History & Christ & Satire (Gibbon, Melville, Pynchon...see Frank Palmeri)

Terrance lycidas2 at earthlink.net
Thu Feb 21 08:35:45 CST 2002


http://www.iath.virginia.edu/pmc/current.issue/12.1palmeri.html

In Vineland, the attitude toward paranoia departs from the pattern
established in Pynchon's first three novels, but it does not entirely
coincide with that in Mason & Dixon. No shadowy conspiracy of 
multinational or historic proportions lurks behind individual actions
and historic events in Vineland.[25] Instead, two repressive efforts in
America's history contribute largely to shaping the concerns of the
narrative. The first of these is the attack on labor unions....
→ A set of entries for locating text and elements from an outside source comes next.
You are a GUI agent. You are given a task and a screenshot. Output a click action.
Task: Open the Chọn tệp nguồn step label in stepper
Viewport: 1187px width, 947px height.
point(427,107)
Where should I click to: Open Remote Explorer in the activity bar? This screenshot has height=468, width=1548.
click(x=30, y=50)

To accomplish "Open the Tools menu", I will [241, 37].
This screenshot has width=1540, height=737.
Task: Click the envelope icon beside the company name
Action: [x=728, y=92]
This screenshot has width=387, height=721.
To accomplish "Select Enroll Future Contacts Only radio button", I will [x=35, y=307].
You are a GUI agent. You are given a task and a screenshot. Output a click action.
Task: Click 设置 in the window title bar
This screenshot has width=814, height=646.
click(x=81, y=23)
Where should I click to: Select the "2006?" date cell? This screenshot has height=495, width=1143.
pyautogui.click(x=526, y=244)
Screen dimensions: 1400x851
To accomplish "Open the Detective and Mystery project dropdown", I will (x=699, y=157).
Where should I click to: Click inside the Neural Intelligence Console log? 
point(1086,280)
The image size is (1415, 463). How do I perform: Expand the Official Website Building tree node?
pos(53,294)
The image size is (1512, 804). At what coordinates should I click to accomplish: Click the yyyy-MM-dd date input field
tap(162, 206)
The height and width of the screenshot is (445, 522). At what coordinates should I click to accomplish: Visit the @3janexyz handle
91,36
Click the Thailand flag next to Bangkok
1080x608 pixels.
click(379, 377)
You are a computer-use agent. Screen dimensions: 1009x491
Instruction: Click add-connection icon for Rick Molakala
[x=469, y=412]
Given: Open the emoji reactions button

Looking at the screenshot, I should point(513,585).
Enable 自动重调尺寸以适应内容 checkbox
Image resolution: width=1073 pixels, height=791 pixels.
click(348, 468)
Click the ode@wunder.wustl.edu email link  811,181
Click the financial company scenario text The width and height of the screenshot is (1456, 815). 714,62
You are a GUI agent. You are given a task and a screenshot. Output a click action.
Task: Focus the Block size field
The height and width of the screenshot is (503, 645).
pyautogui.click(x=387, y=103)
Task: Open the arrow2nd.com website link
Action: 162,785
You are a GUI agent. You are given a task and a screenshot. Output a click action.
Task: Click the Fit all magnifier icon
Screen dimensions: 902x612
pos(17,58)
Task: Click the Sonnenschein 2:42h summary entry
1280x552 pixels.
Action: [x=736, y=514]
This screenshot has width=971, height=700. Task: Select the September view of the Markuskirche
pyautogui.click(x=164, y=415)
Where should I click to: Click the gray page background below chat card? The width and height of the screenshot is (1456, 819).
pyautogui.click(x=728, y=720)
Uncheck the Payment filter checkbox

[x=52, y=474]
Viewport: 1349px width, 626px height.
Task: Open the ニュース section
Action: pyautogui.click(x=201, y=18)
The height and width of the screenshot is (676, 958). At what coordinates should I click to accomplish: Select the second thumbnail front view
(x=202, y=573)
  29.However, in Mason & Dixon, Pynchon represents the world of the
1760s and of the
     eighteenth century generally as already largely shaped by shadowy
transnational
     institutions. The question of where the boundary line between
Maryland and
     Pennsylvania should be fixed aligns Calverts and their Catholic
followers against
     Penns and their Quaker and Protestant partisans, leading
eventually, perhaps, to a
     world-wide conspiracy of the Jesuit order--viewed as ruthless,
rational, and
     authoritarian--against the equally world-wide reach of the British
East India
     Company, which is interested in any extension of technical
knowledge with
     commercial applications for the expansion of overseas markets.[26]